By John J. Wall (?-?).
First appearance: The Argosy, September 1897.
Novelette (29 pages).
Online at Archive.org (HERE).
"The middle finger of his left hand was a stub!"
Chapter I.—"The Search for Clues"
Chapter II.—"An Unlooked-for Discovery"
Chapter III.—"Tightening the Cords"
Chapter IV.—"The Arrest and What Followed"
Chapter V.—"Laying the Foundations for the Defense"
Chapter VI.—"Our Side Scores One"
Chapter VII.—"The Prisoner Begins His Story"

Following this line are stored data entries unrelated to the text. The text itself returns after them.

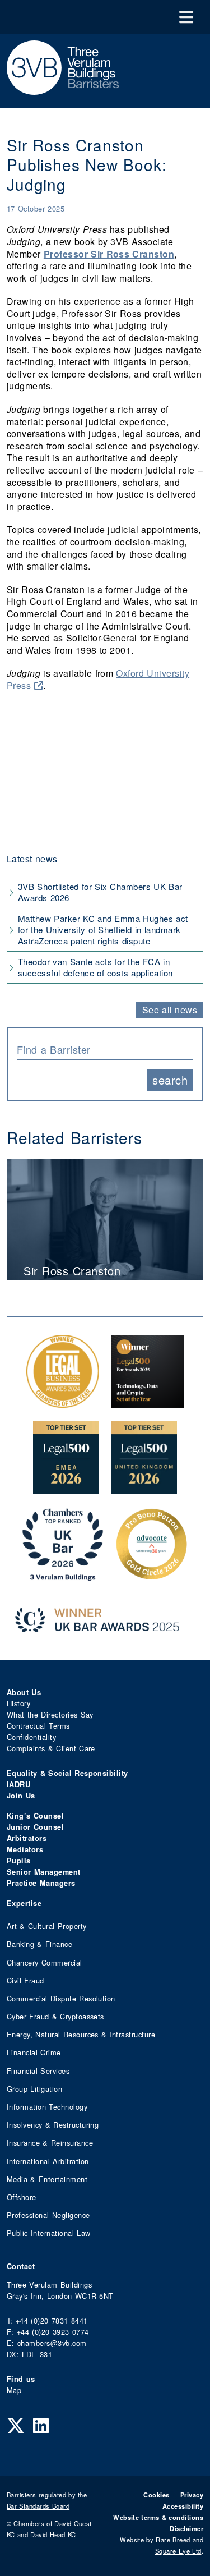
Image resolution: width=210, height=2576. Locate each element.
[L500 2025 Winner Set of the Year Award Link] (147, 1401)
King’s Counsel (35, 1816)
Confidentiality (31, 1737)
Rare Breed (173, 2539)
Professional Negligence (48, 2215)
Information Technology (47, 2106)
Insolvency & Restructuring (53, 2124)
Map (14, 2390)
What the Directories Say (50, 1714)
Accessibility (182, 2505)
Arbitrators (26, 1838)
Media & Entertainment (47, 2179)
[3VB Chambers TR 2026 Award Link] (63, 1574)
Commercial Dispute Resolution (61, 1998)
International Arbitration (47, 2161)
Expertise (24, 1903)
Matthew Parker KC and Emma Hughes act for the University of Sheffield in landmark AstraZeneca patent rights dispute (103, 929)
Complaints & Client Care (51, 1748)
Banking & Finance (39, 1944)
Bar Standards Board (38, 2505)
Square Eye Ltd (178, 2550)
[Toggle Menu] (186, 17)
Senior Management (44, 1872)
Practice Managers (41, 1883)
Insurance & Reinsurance (50, 2142)
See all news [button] (170, 1009)
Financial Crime (34, 2052)
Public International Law (48, 2233)
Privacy (191, 2494)
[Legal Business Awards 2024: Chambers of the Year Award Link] (62, 1401)
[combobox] (105, 1048)
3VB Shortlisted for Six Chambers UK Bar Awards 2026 (100, 891)
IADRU (18, 1784)
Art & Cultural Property (46, 1926)
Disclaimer (186, 2528)
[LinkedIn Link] (41, 2424)
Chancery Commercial (44, 1962)
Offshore (21, 2197)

Chapter VIII.—"She Had Her Choice"
Chapter IX.—"The Aftermath"
Chapter X.—"The Final Act"
Did he or didn't he? Did she or didn't she? And what about that other guy?
~ Bella Seaford:
". . . aged about twenty-two. Brunette. Beauty above the average. Found dead in room 47, Baxter Building, 8.30 P.M., October 4th, 188—. Bullet hole through heart."
~ John Bright:
"The marks seemed more distinct. There were little dots where the fingers had lain, and the blood had congealed on either side, perfectly outlining the imprint of a hand. It was a man's hand, too, for the dainty little one of the murdered girl could never have left that large impression."
~ Chief Donlan:
"'Nothing to warrant an arrest in all that, Bright,' remarked the chief. 'It is sensationally circumstantial and undoubtedly points the right way, but you must have better information upon which to base a charge of murder.'"
~ Dr. Henry Throck:
"I am unused to scenes of this character, and in all my life this is the first time I ever saw the interior or viewed the proceedings of a courtroom."
"I did not see her face. She was heavily veiled."
~ The defense attorney:
"It seemed to me that all I feared, as well as all I hoped, would turn eventually on that bit of evidence."
~ John Sater:
". . . I solemnly swear that if you ever leave me in that way, or prove faithless to the vows you willing pledged the day you wed me, I will strike you dead!"
Comment: We'll leave it to you to decide whether or not our author has successfully managed to stack a police procedural on top of a courtroom drama and to finish it all off with an over-the-top melodrama; regardless, we do like the finale.
Typo: "if did not visit her" [missing "I"].